Hepatic Steatosis Is Associated with Fibrosis, Nucleoside Analogue Use, and Hepatitis C Virus Genotype 3 Infection in HIV-Seropositive Patients

Background. We conducted a study to determine the prevalence and factors associated with hepatic steatosis in human immunodeficiency virus (HIV)—seropositive patients with hepatitis C and to investigate whether steatosis is associated with liver fibrosis. Methods. Retrospective chart reviews were conducted in 4 hospitals that serve community-based and incarcerated HIV-infected patients who had undergone a liver biopsy for evaluation of hepatitis C virus (HCV) infection during the period of 2000–2003. Demographic characteristics and medication and laboratory data were collected from the time of the biopsy. A pathologist blinded to all clinical data evaluated the specimens. The primary outcome was presence or absence of steatosis. Results. of 260 HIV-HCV—coinfected patients, 183 met inclusion criteria and had a biopsy specimen adequate for review. Steatosis was present in 69% of patients (graded as minimal in 31%, mild in 27%, moderate in 18%, and severe in 1%). Factors associated with steatosis included use of dideoxynucleoside analogues, such as didanosine and stavudine (odds ratio [OR], 4.63; 95% confidence interval [CI], 1.55–13.82). There was a trend toward presence of steatosis and use of other nucleoside analogues or infection with HCV genotype 3 (OR, 2.65 [95% CI, 0.95–7.41] and 3.38 [95% CI, 0.86–13.28], respectively).
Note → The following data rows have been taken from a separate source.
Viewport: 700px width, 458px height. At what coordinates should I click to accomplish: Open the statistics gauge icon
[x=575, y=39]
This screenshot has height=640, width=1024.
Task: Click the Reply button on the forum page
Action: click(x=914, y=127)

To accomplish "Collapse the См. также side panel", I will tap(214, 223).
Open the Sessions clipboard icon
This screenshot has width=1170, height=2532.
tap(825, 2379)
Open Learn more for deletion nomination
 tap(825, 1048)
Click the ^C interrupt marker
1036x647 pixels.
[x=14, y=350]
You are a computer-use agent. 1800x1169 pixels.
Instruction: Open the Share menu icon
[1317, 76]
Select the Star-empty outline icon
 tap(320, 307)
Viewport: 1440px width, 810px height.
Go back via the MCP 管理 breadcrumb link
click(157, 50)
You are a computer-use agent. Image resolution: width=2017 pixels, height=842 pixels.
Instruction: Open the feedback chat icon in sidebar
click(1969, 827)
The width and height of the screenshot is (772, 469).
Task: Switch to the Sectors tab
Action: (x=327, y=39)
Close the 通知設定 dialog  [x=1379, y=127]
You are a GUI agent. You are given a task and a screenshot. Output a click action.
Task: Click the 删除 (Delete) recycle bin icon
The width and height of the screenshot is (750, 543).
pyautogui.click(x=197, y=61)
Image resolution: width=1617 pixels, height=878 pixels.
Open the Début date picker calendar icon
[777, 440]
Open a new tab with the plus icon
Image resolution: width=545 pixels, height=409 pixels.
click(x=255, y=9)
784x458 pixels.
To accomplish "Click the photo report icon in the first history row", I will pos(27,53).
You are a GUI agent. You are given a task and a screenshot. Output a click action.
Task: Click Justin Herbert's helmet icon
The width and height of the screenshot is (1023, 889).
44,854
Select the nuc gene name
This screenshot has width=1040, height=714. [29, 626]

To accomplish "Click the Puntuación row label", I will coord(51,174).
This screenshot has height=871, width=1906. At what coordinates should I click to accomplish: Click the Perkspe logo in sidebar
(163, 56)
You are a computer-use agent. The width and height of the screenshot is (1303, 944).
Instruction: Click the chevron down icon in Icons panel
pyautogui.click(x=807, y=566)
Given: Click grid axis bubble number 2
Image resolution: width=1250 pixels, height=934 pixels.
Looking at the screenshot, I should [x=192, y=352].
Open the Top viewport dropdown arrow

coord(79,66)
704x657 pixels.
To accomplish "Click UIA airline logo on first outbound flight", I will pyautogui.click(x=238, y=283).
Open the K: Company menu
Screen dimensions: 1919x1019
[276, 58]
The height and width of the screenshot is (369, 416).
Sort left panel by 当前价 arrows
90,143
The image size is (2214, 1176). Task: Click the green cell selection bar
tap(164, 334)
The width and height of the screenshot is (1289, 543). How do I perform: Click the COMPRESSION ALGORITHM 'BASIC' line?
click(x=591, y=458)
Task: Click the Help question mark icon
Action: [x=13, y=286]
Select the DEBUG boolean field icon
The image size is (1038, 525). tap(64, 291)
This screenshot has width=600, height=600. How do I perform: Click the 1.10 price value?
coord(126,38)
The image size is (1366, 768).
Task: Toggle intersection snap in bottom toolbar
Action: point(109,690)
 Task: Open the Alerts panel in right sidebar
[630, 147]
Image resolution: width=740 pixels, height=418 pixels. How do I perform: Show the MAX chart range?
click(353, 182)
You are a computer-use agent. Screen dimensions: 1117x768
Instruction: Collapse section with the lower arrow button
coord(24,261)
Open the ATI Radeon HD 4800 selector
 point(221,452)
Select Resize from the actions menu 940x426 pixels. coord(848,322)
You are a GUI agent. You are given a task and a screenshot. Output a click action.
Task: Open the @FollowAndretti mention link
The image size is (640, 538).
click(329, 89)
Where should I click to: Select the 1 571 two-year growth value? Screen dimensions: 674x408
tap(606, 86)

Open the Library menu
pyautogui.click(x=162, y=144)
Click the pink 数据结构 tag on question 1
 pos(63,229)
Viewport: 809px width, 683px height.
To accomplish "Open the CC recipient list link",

The presence of steatosis was associated with fibrosis (OR, 1.37; 95% CI, 1.03–1.81). Conclusions. In this multiracial population of HIV-HCV—coinfected patients, steatosis was prevalent and was associated with severity of liver fibrosis. Use of nucleoside analogues (particularly didanosine and stavudine) and HCV genotype 3 infection were associated with hepatic steatosis. The development of steatosis is multifactorial in nature and may play a contributory role in the progression of liver disease in HIV-infected patients.